1. A powder paving device is characterized in that the powder paving device comprises: the powder spreading machine comprises a main body mechanism, a powder storage mechanism, a screen mechanism, a powder blocking mechanism and a powder spreading mechanism;

the main body mechanism comprises a main body mounting seat, a supporting frame and a main body, wherein the supporting frame is arranged on the main body mounting seat, and the main body is arranged on the supporting frame through an adjusting component;

the powder storage mechanism is arranged on the main body and used for containing powder;

the screen mechanism comprises a guide piece, a movable screen, a static screen and a screen driving piece, the guide piece is installed on two sides of a feed opening of the powder storage mechanism, the movable screen is connected with the guide piece, the static screen is installed around the feed opening of the powder storage mechanism and is arranged close to the movable screen, and the screen driving piece is installed on the main body and used for controlling the movable screen to move along the direction of the guide piece;

the powder blocking mechanism comprises a powder blocking driving piece, a powder blocking piece and a powder blocking strip, the powder blocking driving piece is installed on the main body, the powder blocking piece is in driving connection with the powder blocking driving piece, and the powder blocking strip is connected with the powder blocking piece and used for movably blocking powder discharged by the movable screen or the static screen;

spread powder mechanism with the main part is connected, and is close to it sets up to keep off the bean noodles for pave the powder face.

2. The powder spreading device according to claim 1, wherein the guide piece comprises a mounting seat, a mounting groove body, guide rails and a sliding block, the mounting seat is connected to the main body, the mounting groove body is arranged on two sides of a discharging opening of the powder storage mechanism through the mounting seat, the guide rails are arranged on the mounting groove body, the sliding block is movably arranged on the guide rails, and the movable screen is connected to the sliding block.

3. A powder spreading device according to claim 2, wherein the guide rail comprises a plurality of sub-guide rails, and the sub-guide rails are uniformly arranged in the mounting groove body at intervals.

4. A dusting apparatus according to claim 1 wherein said sieve mechanism further comprises a fixed plate and a connecting member, said fixed plate being connected to said guide member, said movable sieve being mounted on said fixed plate by said connecting member.

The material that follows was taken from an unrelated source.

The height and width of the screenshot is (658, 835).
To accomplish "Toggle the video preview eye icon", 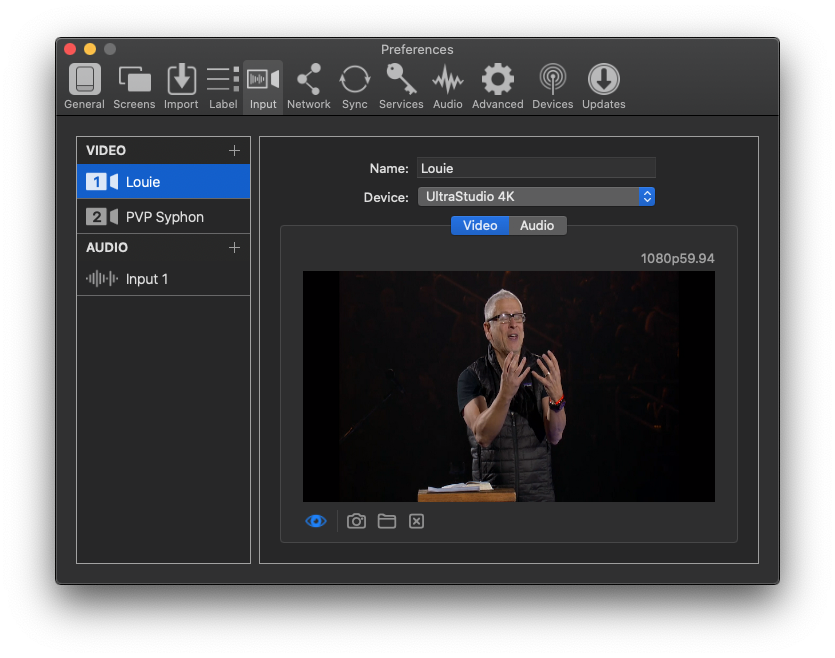I will click(x=316, y=521).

5. A dusting apparatus as claimed in claim 1 wherein the screen drive comprises an eccentric and screen connector, the moving screen being connected to the eccentric by the screen connector.

6. A dusting apparatus as claimed in claim 1 wherein the dynamic screen and static screen have different apertures.

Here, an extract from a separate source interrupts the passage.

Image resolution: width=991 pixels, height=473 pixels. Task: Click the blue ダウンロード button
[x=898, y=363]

7. A powder spreading device as claimed in claim 1, wherein a powder loosening member is movably arranged in the powder storage bin of the movable screen or the static screen and the powder storage mechanism.

8. The powder paving device as claimed in claim 1, wherein the powder blocking member comprises a supporting shaft and a rotating member, the supporting shaft is connected with the powder blocking driving member, the rotating member is connected to the supporting shaft through a bearing, and the powder blocking strip is connected to the rotating member.

9. A dusting apparatus as claimed in claim 1 wherein said powder blocking driving member includes an air cylinder and an air cylinder support base, said air cylinder being mounted to said main body through said air cylinder support base.

10. A 3D printer comprising a powder spreading device according to any one of claims 1 to 9.